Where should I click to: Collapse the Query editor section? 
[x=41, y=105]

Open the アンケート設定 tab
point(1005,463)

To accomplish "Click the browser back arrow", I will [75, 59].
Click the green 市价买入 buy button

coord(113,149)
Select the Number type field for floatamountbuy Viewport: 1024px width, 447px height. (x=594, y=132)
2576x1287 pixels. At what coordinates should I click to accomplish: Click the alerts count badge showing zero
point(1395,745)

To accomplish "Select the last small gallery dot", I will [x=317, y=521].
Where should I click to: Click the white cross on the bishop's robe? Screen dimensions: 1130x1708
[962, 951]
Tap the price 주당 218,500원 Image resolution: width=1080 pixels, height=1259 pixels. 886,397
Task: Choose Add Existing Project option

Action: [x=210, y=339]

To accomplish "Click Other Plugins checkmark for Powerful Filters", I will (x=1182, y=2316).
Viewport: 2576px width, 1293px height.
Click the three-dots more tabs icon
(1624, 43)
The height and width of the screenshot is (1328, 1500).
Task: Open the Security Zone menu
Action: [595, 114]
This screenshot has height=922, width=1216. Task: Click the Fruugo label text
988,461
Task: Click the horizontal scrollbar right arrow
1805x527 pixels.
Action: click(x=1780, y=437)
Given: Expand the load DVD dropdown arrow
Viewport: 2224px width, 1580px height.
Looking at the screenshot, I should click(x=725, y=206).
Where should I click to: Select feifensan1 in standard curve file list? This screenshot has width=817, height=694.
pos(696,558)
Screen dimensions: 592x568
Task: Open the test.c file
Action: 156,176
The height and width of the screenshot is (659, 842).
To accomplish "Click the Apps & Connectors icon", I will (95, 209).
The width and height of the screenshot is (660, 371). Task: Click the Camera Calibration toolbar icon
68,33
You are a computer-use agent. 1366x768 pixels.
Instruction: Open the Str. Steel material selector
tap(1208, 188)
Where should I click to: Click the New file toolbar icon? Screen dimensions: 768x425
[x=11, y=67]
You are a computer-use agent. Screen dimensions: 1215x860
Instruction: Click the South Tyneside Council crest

■ **The request**
Reproduce all of the data above, switching every occurrence of "toolbar icon" to "toolbar button" and leaving everything else unchanged.

■ **Full response**
Where should I click to: Collapse the Query editor section? 
[x=41, y=105]

Open the アンケート設定 tab
point(1005,463)

To accomplish "Click the browser back arrow", I will [75, 59].
Click the green 市价买入 buy button

coord(113,149)
Select the Number type field for floatamountbuy Viewport: 1024px width, 447px height. (x=594, y=132)
2576x1287 pixels. At what coordinates should I click to accomplish: Click the alerts count badge showing zero
point(1395,745)

To accomplish "Select the last small gallery dot", I will [x=317, y=521].
Where should I click to: Click the white cross on the bishop's robe? Screen dimensions: 1130x1708
[962, 951]
Tap the price 주당 218,500원 Image resolution: width=1080 pixels, height=1259 pixels. 886,397
Task: Choose Add Existing Project option

Action: [x=210, y=339]

To accomplish "Click Other Plugins checkmark for Powerful Filters", I will (x=1182, y=2316).
Viewport: 2576px width, 1293px height.
Click the three-dots more tabs icon
(1624, 43)
The height and width of the screenshot is (1328, 1500).
Task: Open the Security Zone menu
Action: [595, 114]
This screenshot has height=922, width=1216. Task: Click the Fruugo label text
988,461
Task: Click the horizontal scrollbar right arrow
1805x527 pixels.
Action: click(x=1780, y=437)
Given: Expand the load DVD dropdown arrow
Viewport: 2224px width, 1580px height.
Looking at the screenshot, I should click(x=725, y=206).
Where should I click to: Select feifensan1 in standard curve file list? This screenshot has width=817, height=694.
pos(696,558)
Screen dimensions: 592x568
Task: Open the test.c file
Action: 156,176
The height and width of the screenshot is (659, 842).
To accomplish "Click the Apps & Connectors icon", I will (95, 209).
The width and height of the screenshot is (660, 371). Task: Click the Camera Calibration toolbar button
68,33
You are a computer-use agent. 1366x768 pixels.
Instruction: Open the Str. Steel material selector
tap(1208, 188)
Where should I click to: Click the New file toolbar button? Screen dimensions: 768x425
[x=11, y=67]
You are a computer-use agent. Screen dimensions: 1215x860
Instruction: Click the South Tyneside Council crest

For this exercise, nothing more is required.